Rabbi Noah Farkas is the CEO and president of the Jewish Federation of Greater LA. He is leading a humanitarian relief trip to Poland and the Ukranian border. 

“I’m at the Warsaw train station, where many of these refugees first find their way into Poland,” said Rabbi Farkas while recording the situation on smartphone.

He hit the ground running after landing in Poland on Monday morning. The CEO and president of the Jewish Federation of Greater Los Angeles traveled there to help coordinate relief efforts.


What You Need To Know

  • Rabbi Noah Farkas, CEO and president of the Jewish Federation of Greater Los Angeles, was in Poland on a humanitarian mission

  • He traveled to the region from March 13-16th and was helping to coordinate efforts with several partnering organizations

  • So far, the Jewish Federation has raised more than $1.5 million to support Ukrainian refugees

  • If you’d like to donate, click here

“Behind me is a food distribution center where refugees are able to pick up dried goods, toothpaste, toiletries, and then in this tent right next to me is where they can get their first hot meal,” Farkas said.

He took this picture of a free tea station for refugees set up by the City of Warsaw, and the hospitality of the Polish people impressed him.

“They know after a long journey in the cold, one of the things you might want is just a cup of tea,” Farkas said.

More than 3 million refugees have fled Ukraine since the invasion began, with the majority escaping to Poland.

“It is a sea of women and children and that is because the men are left behind — to fight,” Farkas said.
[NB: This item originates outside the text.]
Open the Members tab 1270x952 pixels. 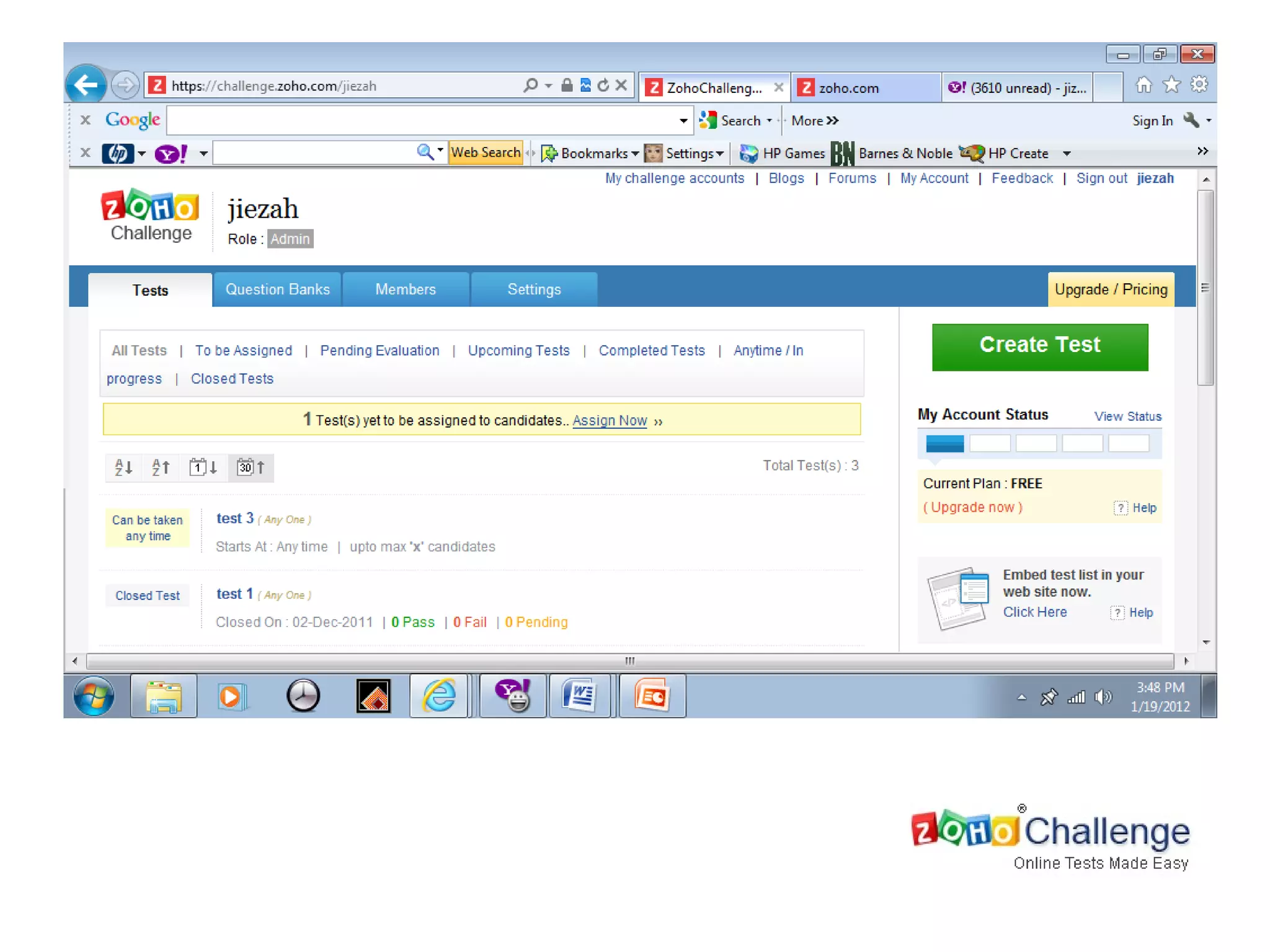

He said the Jewish Federation and its partners are helping around 100 families a day fleeing Ukraine — assisting them with everything from documentation and travel logistics to providing medicine and nutrition.

“I asked one of the young women who have two children, one an 8-year-old and one a 4-year-old, if she’s been in contact with her husband and she said. ‘yes.’ Every two days, they arrange for him to go to a payphone to call her and so far, they’re in touch, but she doesn’t know how long that’s gonna last,” he said.
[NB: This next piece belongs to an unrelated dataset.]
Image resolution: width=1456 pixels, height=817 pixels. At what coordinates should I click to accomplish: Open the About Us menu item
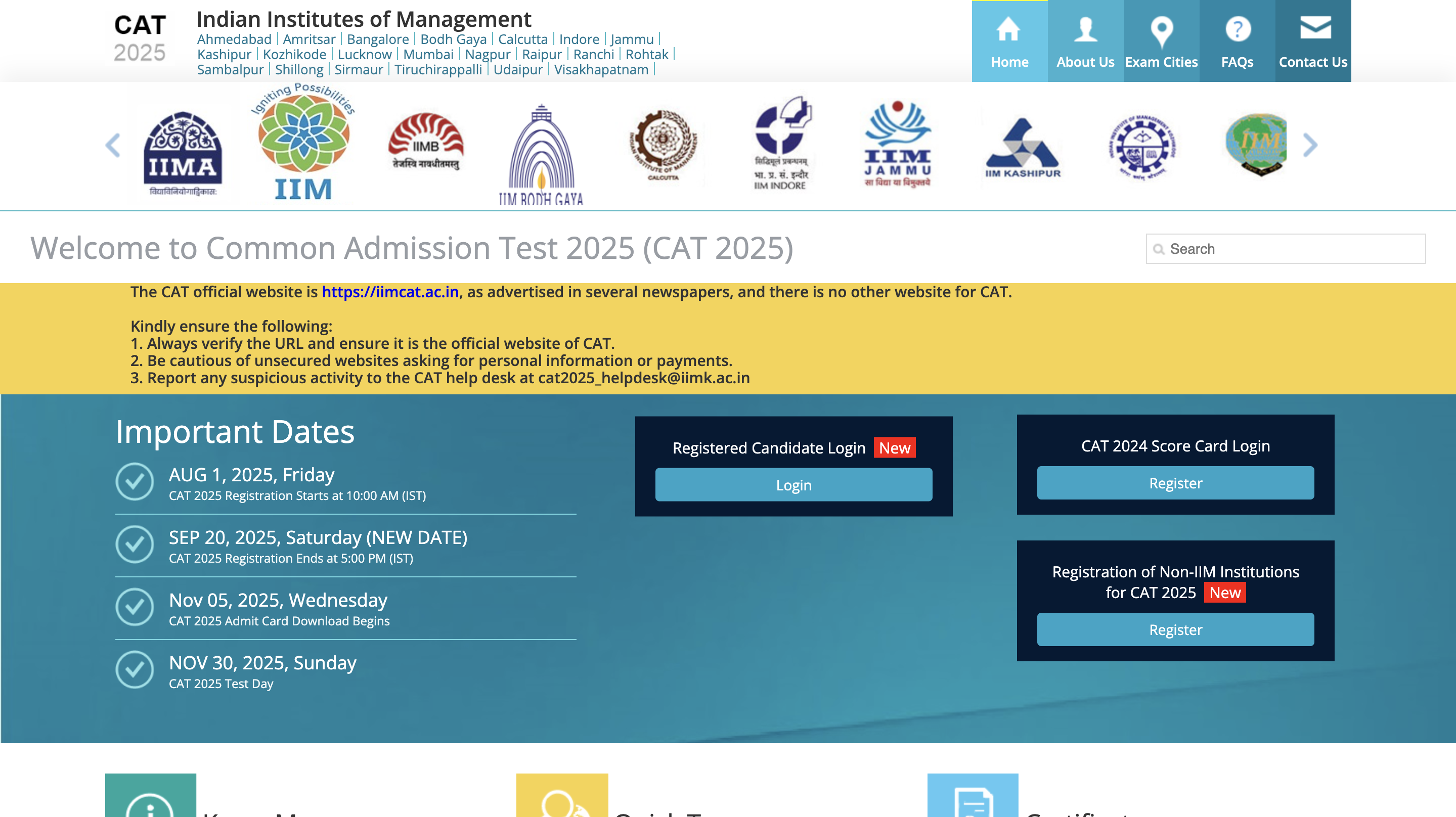point(1085,41)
So far, the Jewish Federation has raised more than $1.5 million to support relief efforts in Ukraine. Farkas said the refugees feel scared, lost and confused about their situation.

“Most of these folks just have a bag or two and a couple of blankets. They fled with nothing and arriving at the train station, they feel like the worst is behind them but they are so uncertain of where to go,” Farkas said.

For himself and many other Jews, the war in Ukraine can pack a more personal punch — conjuring up painful images of an all-too familiar Jewish history.

“To see how an authoritarian dictator role over a democracy brings up all sorts of memories of WWII, of the Holocaust, and even for Jews who are not Ashkenazic, not from that area, Jews from Iran, Jews from Iraq, Jews from other places around the world, see when they were run out from their own cities,” Farkas said.

And even after the clouds of war eventually clear, Farkas said the fallout from the violence will linger for years.

“There are still going to be millions and millions and millions of displaced people who either can’t go home or the home that they go back to will be completely destroyed, so we have to be prepared that this is a long-term crisis and that we have a long-term responsibility to each and every one of those individuals who ran for their lives,” Farkas said.

Helping them start new lives is a responsibility he said none of us should ignore.